We appear as cloud and network storage to applications, making implementation extremely easy. Our plug-and-play approach allows for easy and transparent integration with no need to change user behaviors or data flows.
Our Fortune 500 customer can now seamlessly move data among storage locations — even from on-prem storage to the cloud and vice versa — with zero downtime.
Improving data resilience and native ransomware protection
ShardSecure also provides strong data resilience. Our technology performs multiple data integrity checks to ensure that customer data remains accurate and unaltered. In the event of any unauthorized changes, our self-healing data kicks in to reconstruct data transparently and in real-time.

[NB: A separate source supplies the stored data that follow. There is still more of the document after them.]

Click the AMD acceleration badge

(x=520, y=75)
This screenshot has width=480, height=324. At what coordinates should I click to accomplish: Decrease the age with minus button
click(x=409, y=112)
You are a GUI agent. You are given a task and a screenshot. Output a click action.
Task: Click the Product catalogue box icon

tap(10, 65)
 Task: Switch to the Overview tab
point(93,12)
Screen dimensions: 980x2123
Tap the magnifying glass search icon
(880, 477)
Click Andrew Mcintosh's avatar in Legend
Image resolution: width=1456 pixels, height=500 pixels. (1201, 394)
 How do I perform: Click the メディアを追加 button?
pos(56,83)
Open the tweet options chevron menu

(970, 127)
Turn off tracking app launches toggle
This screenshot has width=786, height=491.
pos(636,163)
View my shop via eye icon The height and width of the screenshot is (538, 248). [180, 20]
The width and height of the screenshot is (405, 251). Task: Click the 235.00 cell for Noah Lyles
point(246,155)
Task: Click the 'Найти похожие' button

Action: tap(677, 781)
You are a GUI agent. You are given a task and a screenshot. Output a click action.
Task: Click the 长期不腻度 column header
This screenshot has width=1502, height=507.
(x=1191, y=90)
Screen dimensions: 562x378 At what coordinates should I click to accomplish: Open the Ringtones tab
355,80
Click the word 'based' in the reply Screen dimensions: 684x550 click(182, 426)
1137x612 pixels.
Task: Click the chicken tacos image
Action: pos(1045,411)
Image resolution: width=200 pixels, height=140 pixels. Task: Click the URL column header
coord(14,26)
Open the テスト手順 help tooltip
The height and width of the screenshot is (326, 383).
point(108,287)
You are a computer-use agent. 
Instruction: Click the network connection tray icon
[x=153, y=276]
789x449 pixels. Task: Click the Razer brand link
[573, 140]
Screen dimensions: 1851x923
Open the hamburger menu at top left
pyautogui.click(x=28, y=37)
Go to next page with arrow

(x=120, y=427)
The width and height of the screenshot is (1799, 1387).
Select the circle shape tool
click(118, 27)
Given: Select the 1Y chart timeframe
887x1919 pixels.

This ensures that business operations can continue as usual during service outages and that data will remain unaffected by ransomware and other cyberattacks.
With the help of ShardSecure, our Fortune 500 customer was able to avoid rewriting their legacy apps and still store their cloud data in the most secure and cost-effective way. Our strong data security will protect the company from both malicious attacks like ransomware and accidental human errors like misconfigurations.
Additionally, with self-healing data and virtual clusters that can be run on-prem or in the cloud, our data control platform ensures high integrity and availability at multiple levels. Our customer can rest easy knowing that their data will remain accessible no matter what happens in the cloud around them.